Board members discussed the activities of the Executive Committee, formed at Clarke’s final meeting. He described it as a smaller, more flexible group that could make quick decisions that arise between the board’s regular monthly meetings. Some members wondered how many and what kinds of decisions had been in the last month.
The Executive Committee also needs to reform after Clarke left the board to become mayor and some executive positions became empty. The board needs to replace the vice chair position vacated by Jacobs when he took over the chair, as well as two empty seats, Jacobs said.
“I strongly recommended two candidates to the Executive Committee, and the committee is prepared to support them,” he said. “Or we can leave the seats vacant and wait until the next meeting.” Former city council candidate Marcus Tiggs, one of the proposed replacements, was at the meeting briefly.
Board members wondered if the available vacancies should be advertised to the community at large and if the board should make the decision of whom to add to their quorum.
“We’re not a committee that takes applications and reviews them,” Jacobs said before setting the matter over to May’s main meeting.
“I’d like to know what the Executive Committee is doing,” said committee member Terry Robins.
Members gave reports of areas involved in the opening ceremonies for the year-long city centennial beginning in September. One of the largest, the $125-ticket gala, has morphed from a fundraiser with entertainment, a celebrity host and name band at the Double Tree to an evening of music and food at Sony Studios.
The fundraising committee is questioning if small donors can replace the necessary funds. “The greatest entertainment you can have is to talk, visit and schmooze with your neighbors,” Jacobs said about the new gala.
Culver City Historian Julie Lugo Cerra wondered what the board was planning to do with excess funds raised by the centennial.
“We are a registered charitable organization,” she said. “The one thing we’re missing is doing something for the city, like lights at Blanco Park, or trees, or something permanent that would benefit the city, not just names on a memorial plaque.”
She suggested the board ask the public for suggestions. “We could pass out papers at City Hall or the Car Show or Facebook.
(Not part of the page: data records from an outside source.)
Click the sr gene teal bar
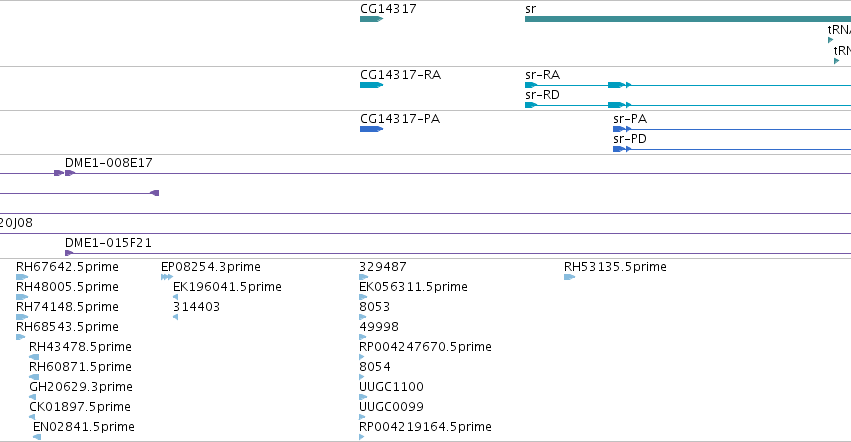This screenshot has width=851, height=442. coord(688,19)
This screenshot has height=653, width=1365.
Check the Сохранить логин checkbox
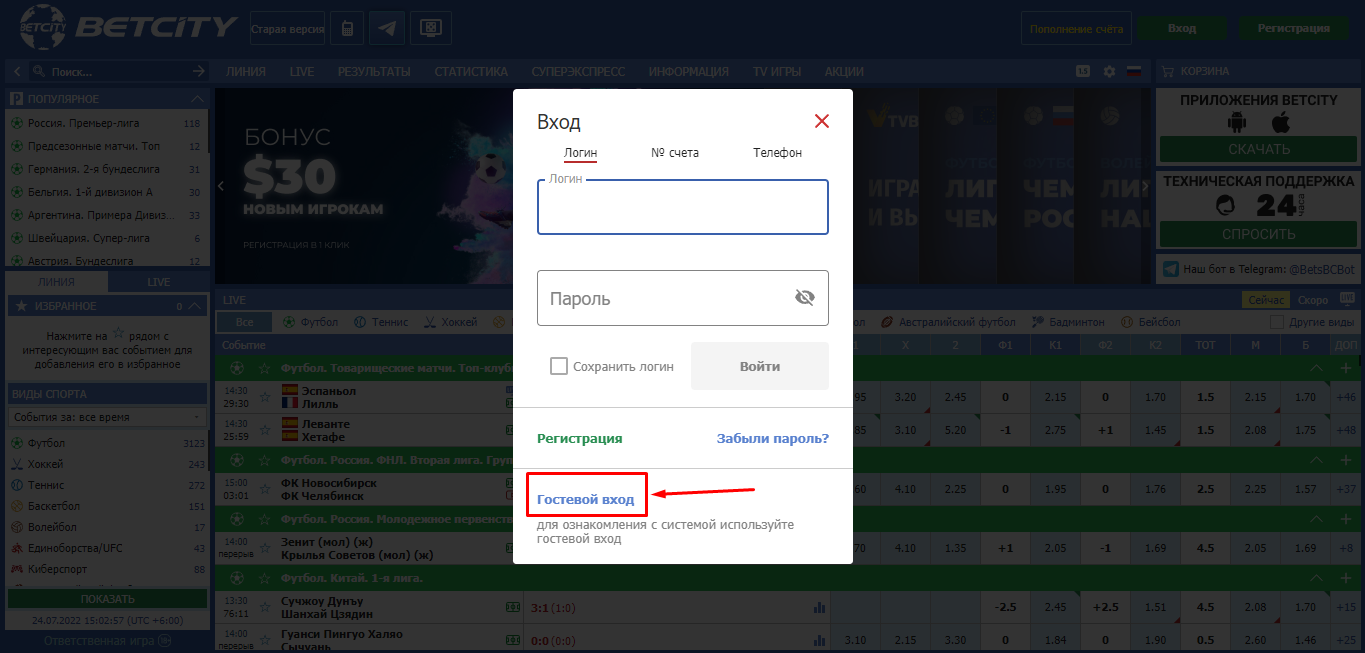coord(559,366)
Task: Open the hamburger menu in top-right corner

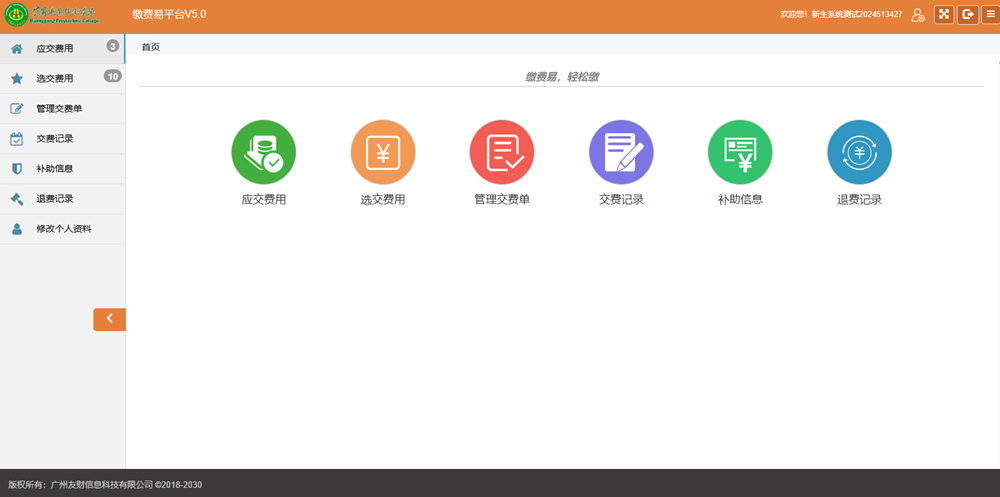Action: (x=989, y=14)
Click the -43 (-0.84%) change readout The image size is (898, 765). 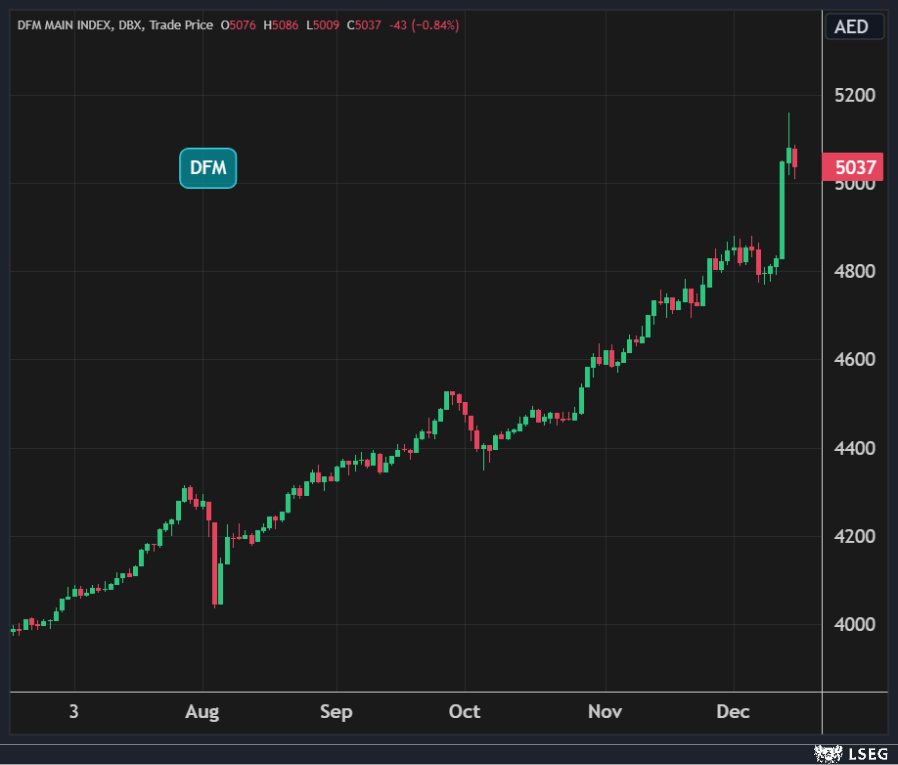pos(423,25)
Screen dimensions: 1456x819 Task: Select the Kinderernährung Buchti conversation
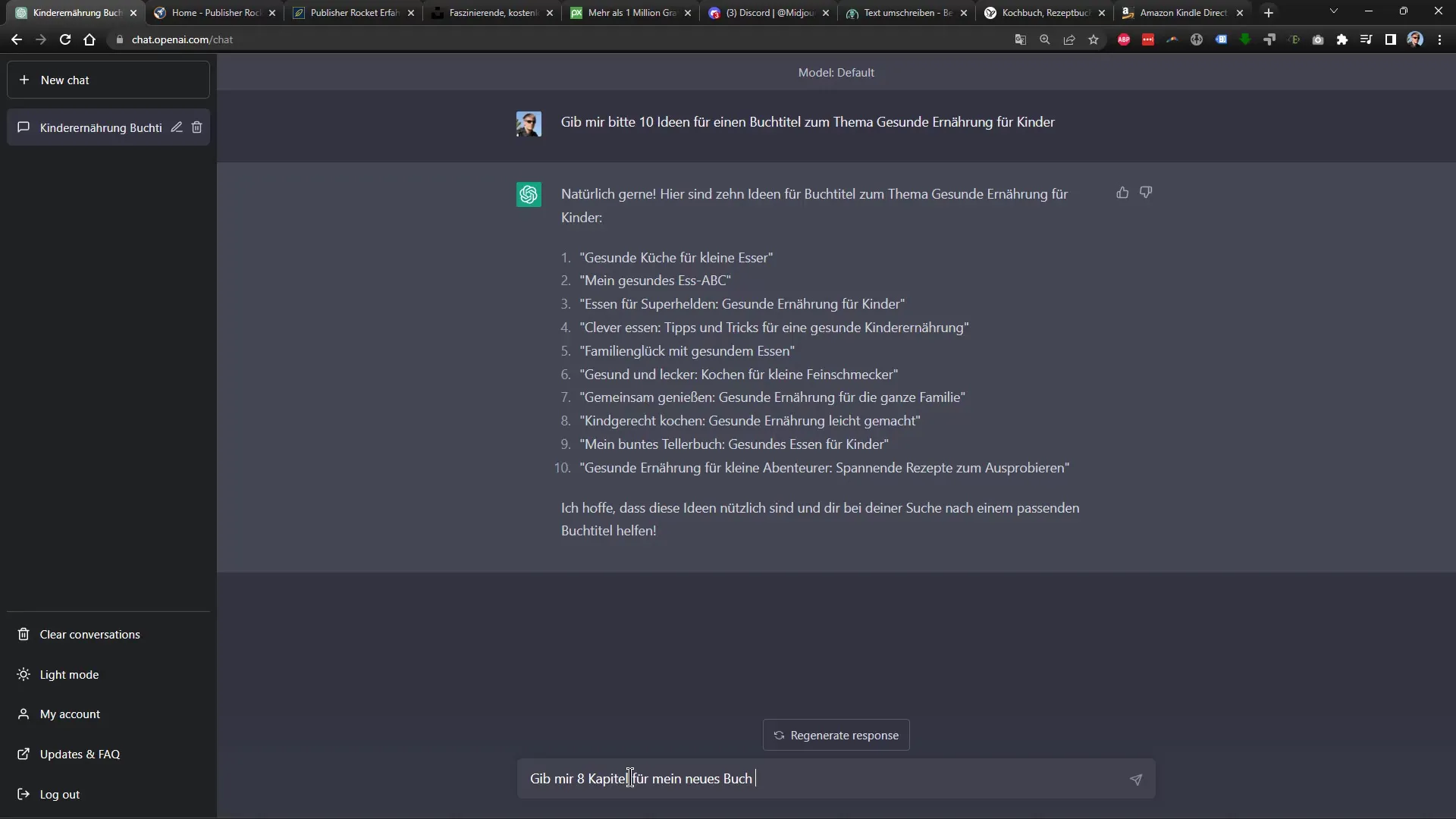tap(100, 127)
Let the people tell us what they would like to leave as a memorial for the next one hundred years.”
Mile Cohen presented a Powerpoint outline of a proposed Screenland 5k Run’s unique course midway through the centennial year. From the famed Wizard of Oz rainbow arch on the Sony lot, it would wind past milestones in the city’s historic downtown through the famed back lot at Culver Studios, and end at Parcel B in the heart of the Heart of Screenland. (See proposed poster above with School Board member Kelly Kent) The run would pay for itself with 1,500 runners, Cohen said. He asked for $10,000 for initial expenses for security, set-up, gift bags and t-shirts for runners, medals and miscellaneous expenses. Runners would pay $29.99.
“We need to talk about how realistic that is,” Jacobs said, “we can’t say tonight.” He deferred decision to May.
The CCCCC has raised $116,000 in fundraising to date, and spent $6,400, according to treasurer Darrel Menthe.
Chair Jacobs asked members to think about what they want the Executive Committee to do and let him know before the May meeting. “If I don’t hear from a majority of you that it’s a concern, we won’t change it,” he said.